Segue-se o artigo "Posição social e percepção de prioridades de pesquisa para a agricultura: levantamento de demandas no Estado da Bahia", de Sérgio Elísio Araújo Alves Peixoto, José Humberto Almeida de Cerqueira e Terezinha Matias da Silva. Trata-se de um estudo realizado com o objetivo inicial de respaldar projetos de pesquisa e assistência técnica executados pela Empresa Baiana de Desenvolvimento Agrícola -EBDA -, no âmbito do Programa Nacional de Agricultura Familiar - Pronaf. Os resultados sinalizam demandas concebidas a partir de deficiências encontradas nos processos produtivos, bem como das expectativas que têm os atores sociais envolvidos nesse processo, dos objetivos e repercussões da tecnologia produzida para a agricultura familiar. Foram também averiguadas as variações existentes nessas demandas, a partir de diferentes domínios ecológicos onde se localizam os produtores: Semi-Árido e Subúmido.

"Cooperativas e revitalização dos espaços rurais: uma perspectiva empresarial e associativa", de Imaculata Buendía Martínez e Maria Luiza Lins e Silva Pires, esse artigo tem o mérito de resgatar o papel atual e potencial da organização cooperativa, pontificando a questão da construção e do fortalecimento do chamado "capital social" como propulsor do desenvolvimento nos espaços rurais. As autoras rejeitam o discurso que identifica o cooperativismo como instrumento de reprodução das contradições sociais, argumentando que "o cooperativismo traz consigo as inquietações que se ligam às alterações na composição geopolítica e econômica da sociedade contemporânea" (p.113). Finalmente, elas ressaltam as oportunidades reservadas à organização cooperativa no novo cenário rural, onde se fortalece a diversificação produtiva, configurada no conceito de pluriatividade muito trabalhado, nos dias atuais, por diversos pesquisadores.
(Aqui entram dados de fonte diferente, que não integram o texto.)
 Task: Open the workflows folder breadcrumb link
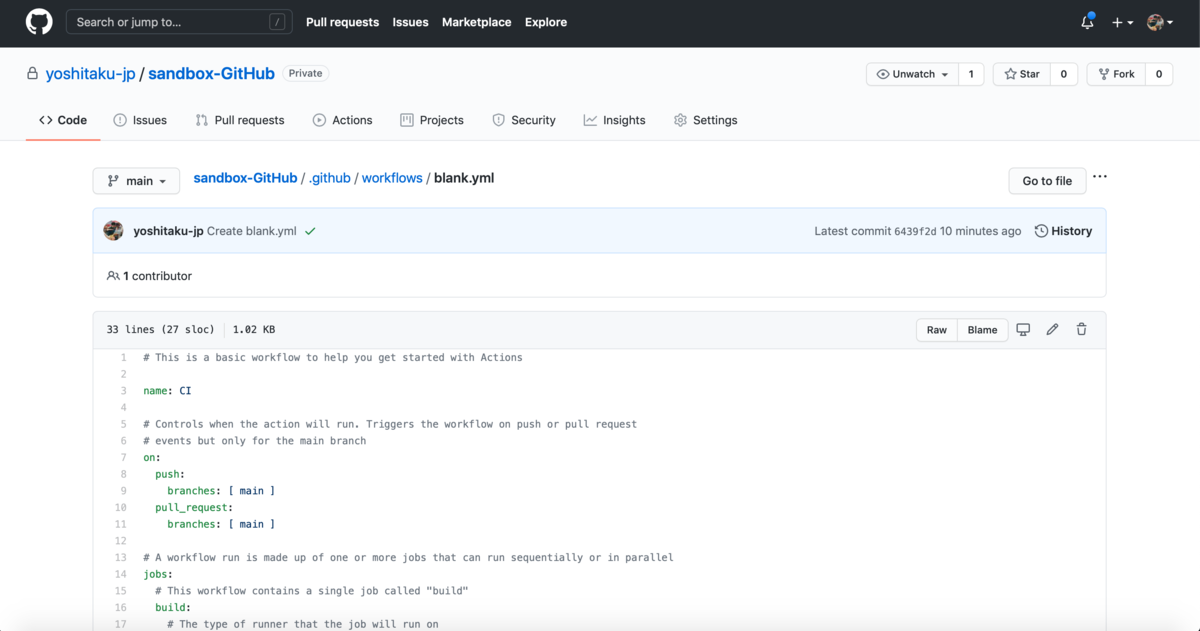point(392,178)

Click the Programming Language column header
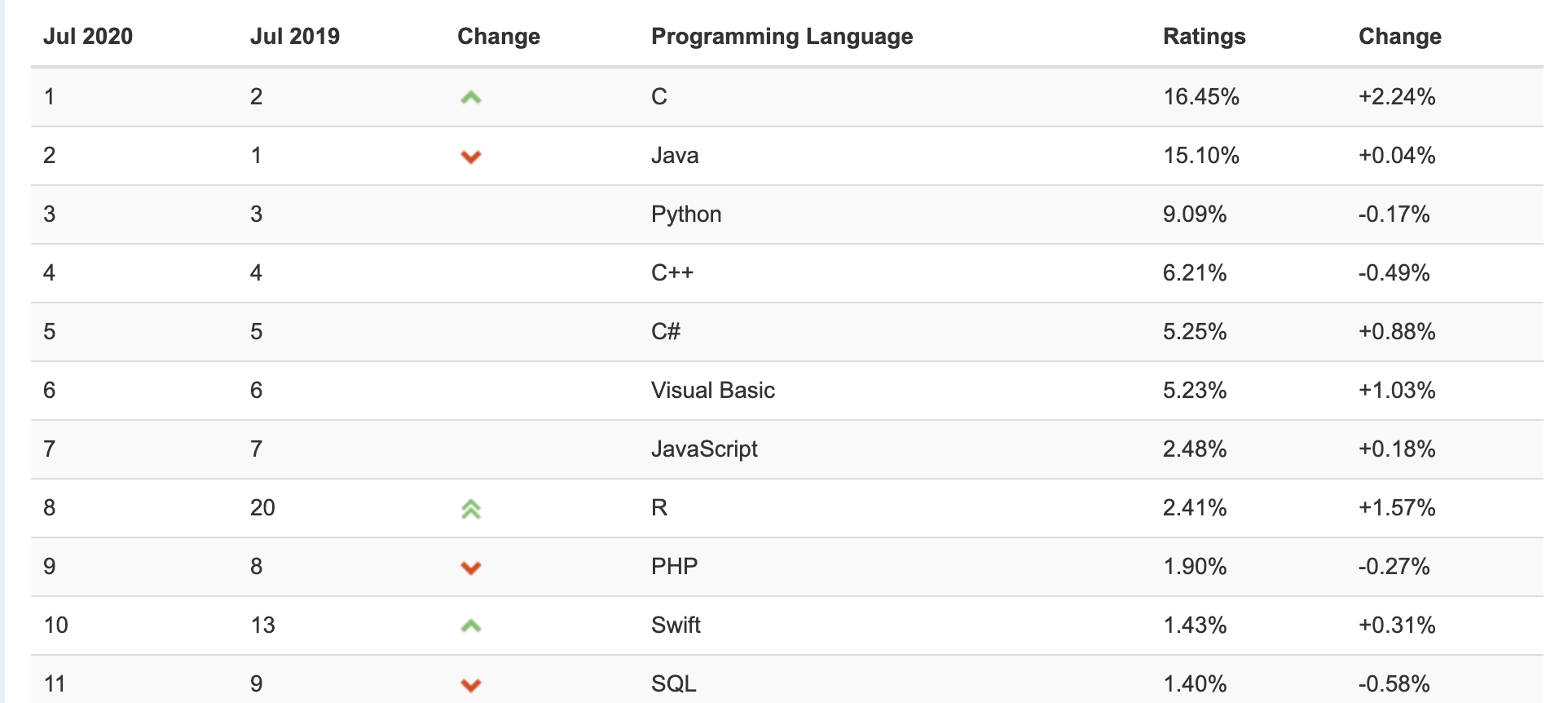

O novo cenário rural resultante da intensificação e diversificação de atividades econômicas agrícolas e não agrícolas também é pano de fundo da discussão proposta por Paulo Choji Kitamura e Luiz José Maria Irias no artigo "O profissional de pesquisa & desenvolvimento rural para os novos tempos". Os autores defendem que o perfil requerido para esse tipo de profissional privilegia a formação multidisciplinar e a visão sistêmica, além de habilidades para pensar crítica e criativamente os problemas, e com vistas a soluções que integrem saberes e instrumentos pertinentes. É algo muito diferente daquela formação ultra-especializada e fragmentada, exaltada nos momentos mais marcantes da Revolução Verde. Enfim, são habilidades que transcendem a qualificação técnica centrada na racionalidade pura, porquanto se fundamentam no desenvolvimento integral do ser humano.

Na seção Debate, Maurício Mendonça, na condição de Secretário de Política Tecnológica do Ministério da Ciência e Tecnologia, defende o Projeto de Lei da Inovação que estabelece medidas de incentivo à pesquisa e inovação, além de criar mecanismos de gestão para as instituições científicas e tecnológicas, incluindo a relação dessas com as empresas de base tecnológica.

Na seção Resenhas, Maria Amália Gusmão Martins em "Reorganização institucional e sustentabilidade: a crônica dos sobreviventes" comenta o livro organizado por Sergio Salles "Ciência, Tecnologia e Inovação: a reorganização da pesquisa pública no Brasil", editado pela Komedi e pela Capes.

Esperando que este número atenda às expectativas e exigências dos nossos leitores, incentivamos os colaboradores potenciais relacionados com a ciência e tecnologia agropecuárias a publicar em nossas páginas os resultados de suas pesquisas.